O cenário urbano é o de uma miscelânea em que se fazem notar mestiçagens e contrastes culturais — o Sri Lanka contemporâneo dos mercados de legumes e fruta tropical, o formigueiro de tuk-tuks, as bancas de grinaldas de flores diante dos templos budistas, os obstinados angariadores de hóspedes para a miríade de hotéis, pensões, guesthouses e sabe-se lá mais o quê. Mas o forasteiro, se lhe faltar programa ou outras motivações, sempre se pode dedicar a reconstituir as razões do cognome que coube a Nuwara Eliya, o de “Little England”, conquistado nos tempos em que a colónia precisava de inventar uma estância de férias que a fizesse sentir em casa.

Depois de Nanu Oya, a carruagem reanima-se, renovados os passageiros, os rostos, os modos, os olhares, as conversas, as bagagens. É como se a viagem voltasse ao início. À janela do outro lado vão dois monges que logo se metem a fotografar a paisagem com os telemóveis. Não é uma cena incomum, esta espécie de “secularização” de comportamentos do clero budista: nas estações há os que fumam um cigarro inquieto antes de embarcarem, outros fazem-se retratar diante de monumentos, templos e paisagens. Em Kandy observei um respeitável monge escolhendo criteriosamente num quiosque os números de lotaria em que queria apostar...

No banco da frente viajam dois jovens backpackers. Têm planos para seguirem para a costa oriental do Sri Lanka, uma zona interdita aos estrangeiros até ao fim da guerra civil, em 2009. O destino é uma Meca de surfistas, rastas e toda uma vasta prole de turistas oficialmente centrífugos. Decidiram fazer um desvio pelo Hill Country, destino improvável e um tanto insólito para esta classe de viajantes, rebeldes sem rebeldia, aventureiros já sem nenhuma aventura, docilmente submissos, enfim, aos conselhos dos guias de viagem “alternativos”.

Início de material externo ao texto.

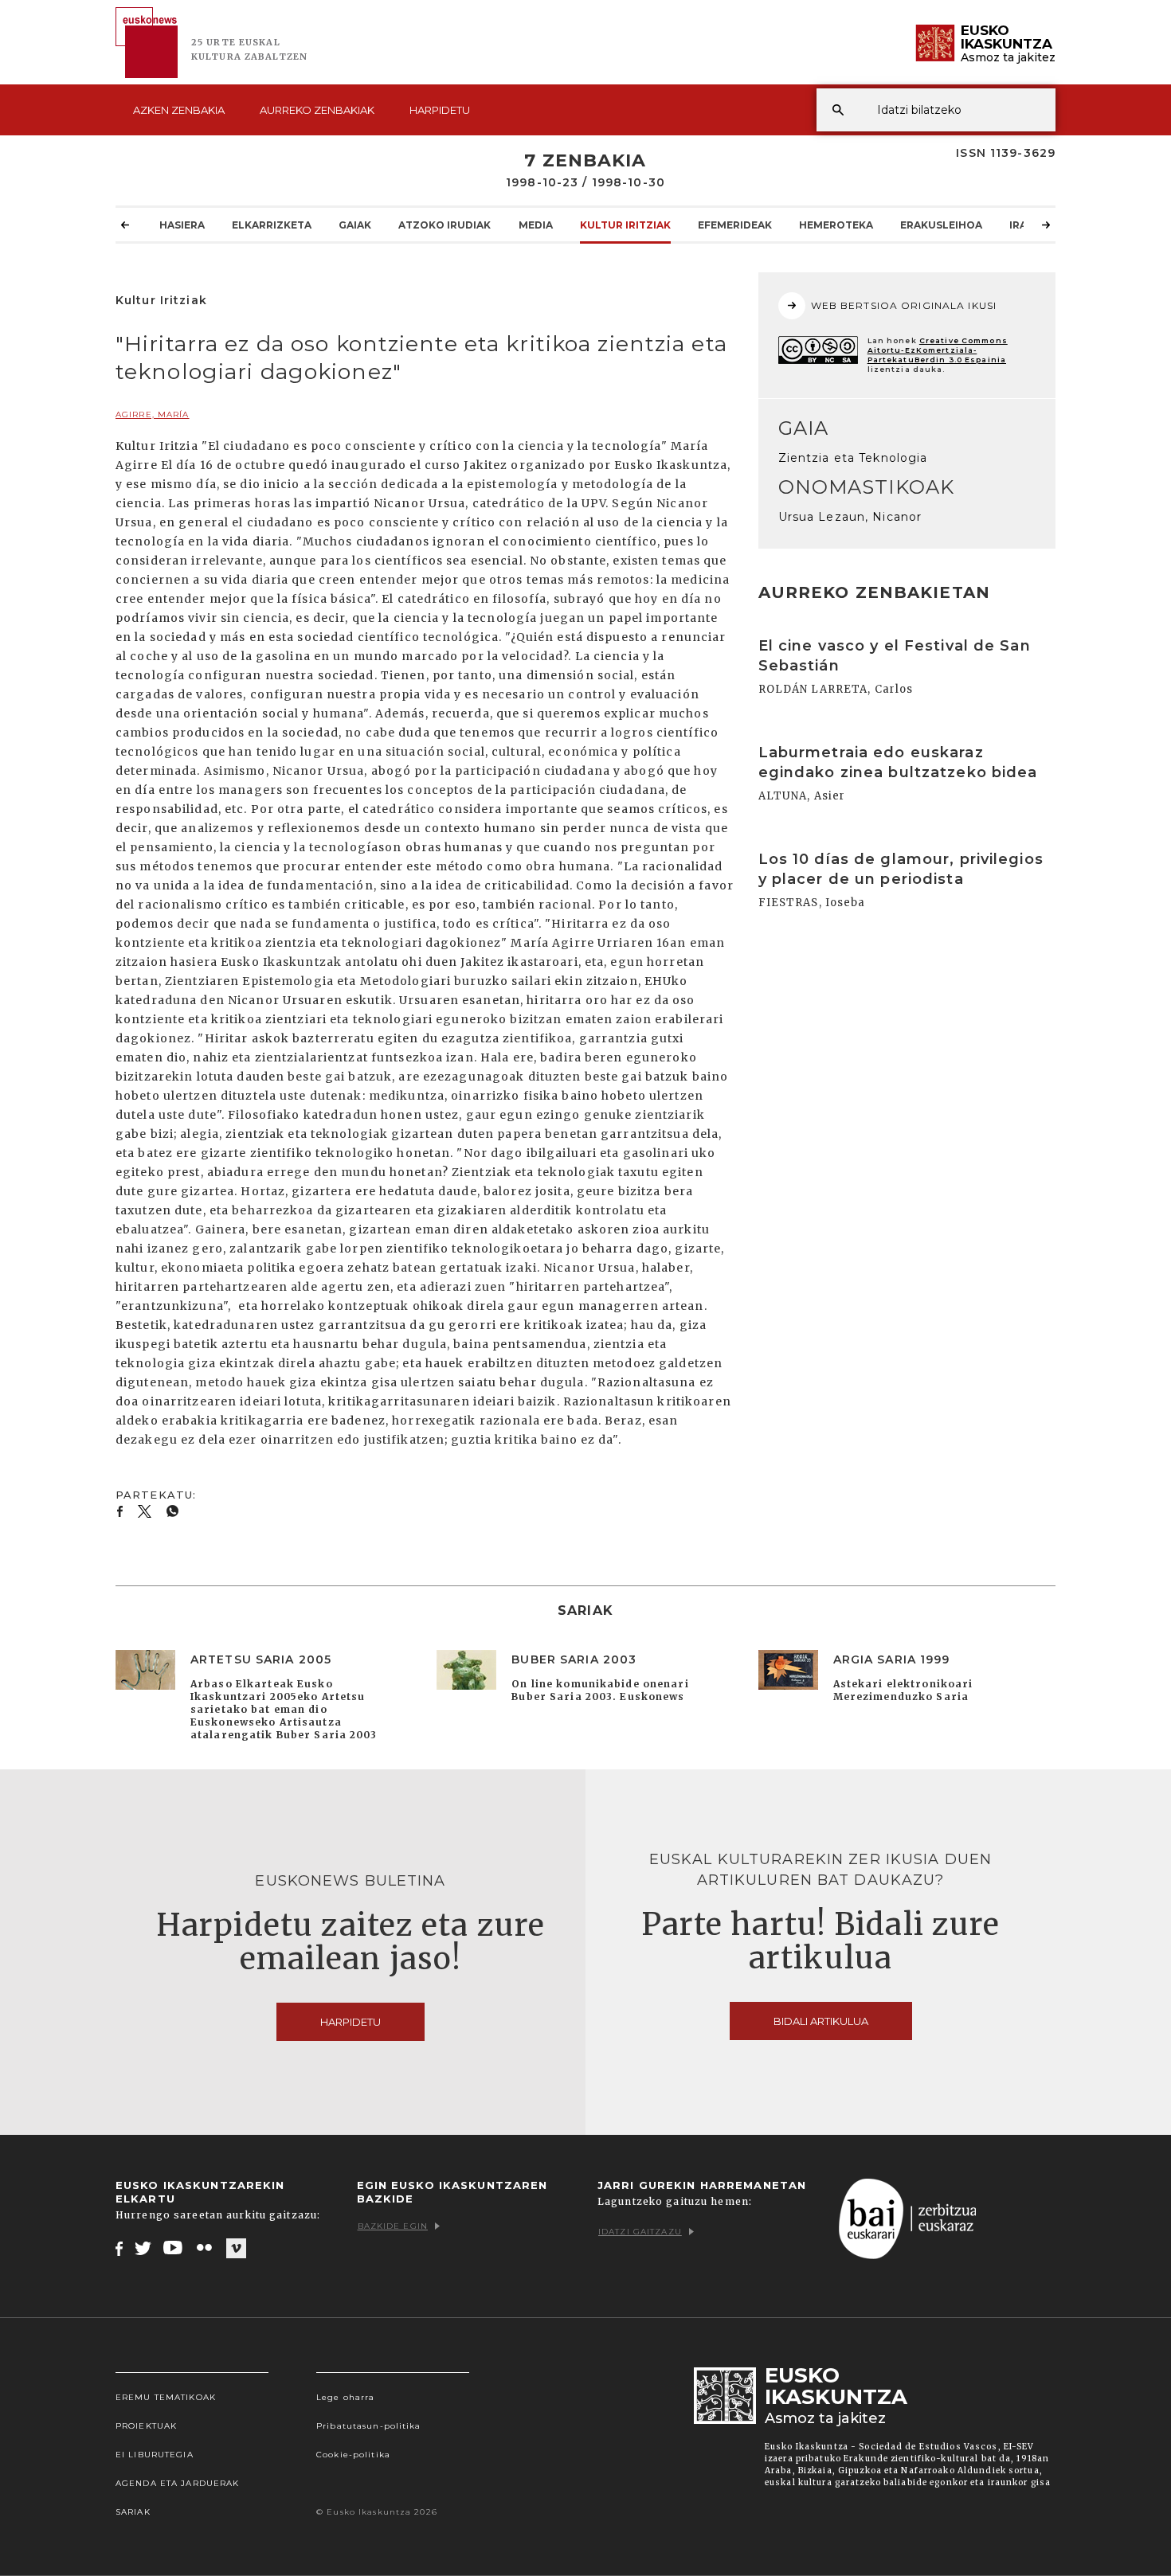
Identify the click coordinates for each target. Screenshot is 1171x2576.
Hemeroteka (836, 225)
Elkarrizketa (271, 225)
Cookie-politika (353, 2454)
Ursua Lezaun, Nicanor (850, 517)
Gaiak (355, 225)
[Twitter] (143, 2247)
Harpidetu (439, 110)
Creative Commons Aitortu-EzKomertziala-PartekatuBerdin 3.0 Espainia (937, 350)
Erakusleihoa (941, 225)
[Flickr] (205, 2247)
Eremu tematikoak (166, 2397)
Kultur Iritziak (625, 225)
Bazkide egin (393, 2226)
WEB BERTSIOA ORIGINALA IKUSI (904, 305)
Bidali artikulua (820, 2021)
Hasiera (182, 225)
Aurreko (317, 110)
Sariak (133, 2512)
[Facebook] (119, 2247)
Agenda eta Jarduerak (177, 2483)
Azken (179, 110)
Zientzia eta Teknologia (853, 458)
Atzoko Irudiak (444, 225)
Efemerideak (735, 225)
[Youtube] (174, 2247)
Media (536, 225)
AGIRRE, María (153, 414)
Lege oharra (345, 2397)
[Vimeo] (236, 2248)
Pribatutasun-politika (368, 2426)
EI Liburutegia (155, 2454)
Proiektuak (146, 2426)
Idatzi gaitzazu (640, 2231)
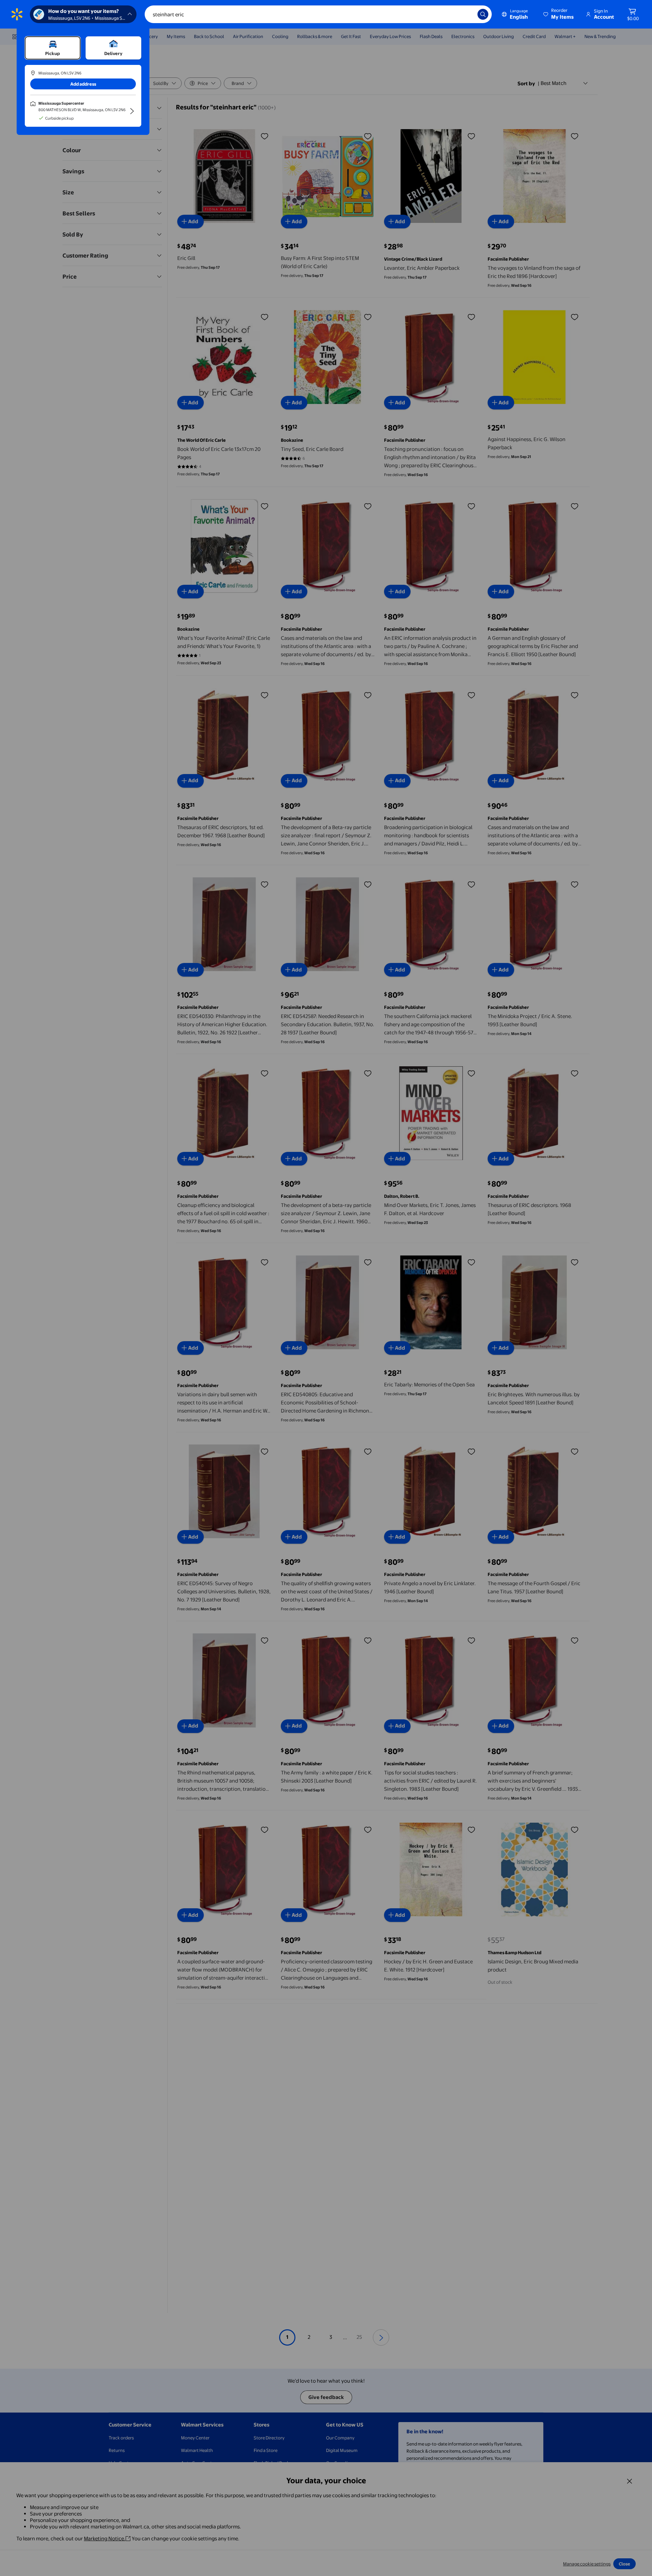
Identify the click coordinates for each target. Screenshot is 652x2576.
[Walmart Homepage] (17, 14)
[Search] (482, 14)
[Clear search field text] (467, 14)
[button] (559, 14)
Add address (83, 84)
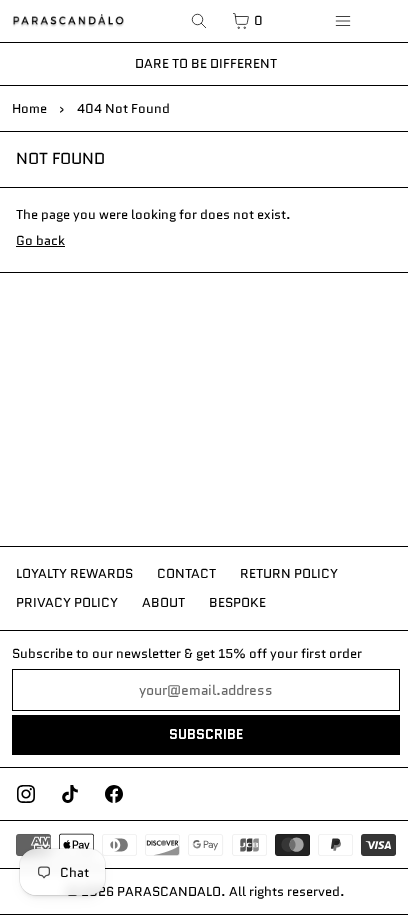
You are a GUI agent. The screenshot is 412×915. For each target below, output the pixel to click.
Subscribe (206, 734)
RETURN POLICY (289, 573)
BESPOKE (237, 602)
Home (29, 108)
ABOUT (163, 602)
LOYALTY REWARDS (74, 573)
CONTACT (186, 573)
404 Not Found (123, 108)
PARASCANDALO (169, 891)
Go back (40, 240)
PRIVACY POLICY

Peter e Margareth vieram de Darwin, na Austrália, e vão juntar-se a uns amigos ingleses em Arugam Bay. Estão apreensivos desde que souberam da deportação, no ano passado, de uma turista britânica cuja tatuagem de Buda num braço desagradou às autoridades cingalesas. Margareth, que diz simpatizar (“genuinamente”, acha por bem sublinhar) com o budismo, acha que foi um sinal de intolerância, Peter, esse, inclina-se para problemas de comunicação. Enfim, precisará o Sri Lanka de se esforçar mais para compreender a racionalidade pós-moderna destes fervores religiosos à tona da pele? Ou convirá aos viajantes não esquecerem a sua quota-parte no diálogo intercultural e acautelarem a atenção aos interditos indígenas? Tatoo or not tatoo: Peter e Margareth estão no meio da ponte, vieram pelo surf e para já deixam-se enlevar pela inopinada paisagem do chá a voar do outro lado da janela.

Luminoso sorriso

As noites são frias. De manhã, nos vales e nos cumes, o dia e a paisagem despertam imersos em nevoeiros. Depois de algumas semanas passadas a percorrer o litoral do Sri Lanka, no sul e ao longo da província oriental, o frio e as neblinas húmidas resultam numa bênção para o viajante, tal como as esplêndidas Cameron Highlands são um providencial lenitivo no purgatório climático da Malásia. Numa ilha tão reduzida como o Sri Lanka (cerca de dois terços da superfície de Portugal), é como se mudássemos de continente no espaço de tempo de uma curta jornada de comboio. Haputale, que caiu um dia nas graças do escocês Thomas Lipton, fica a 1431 metros de altitude.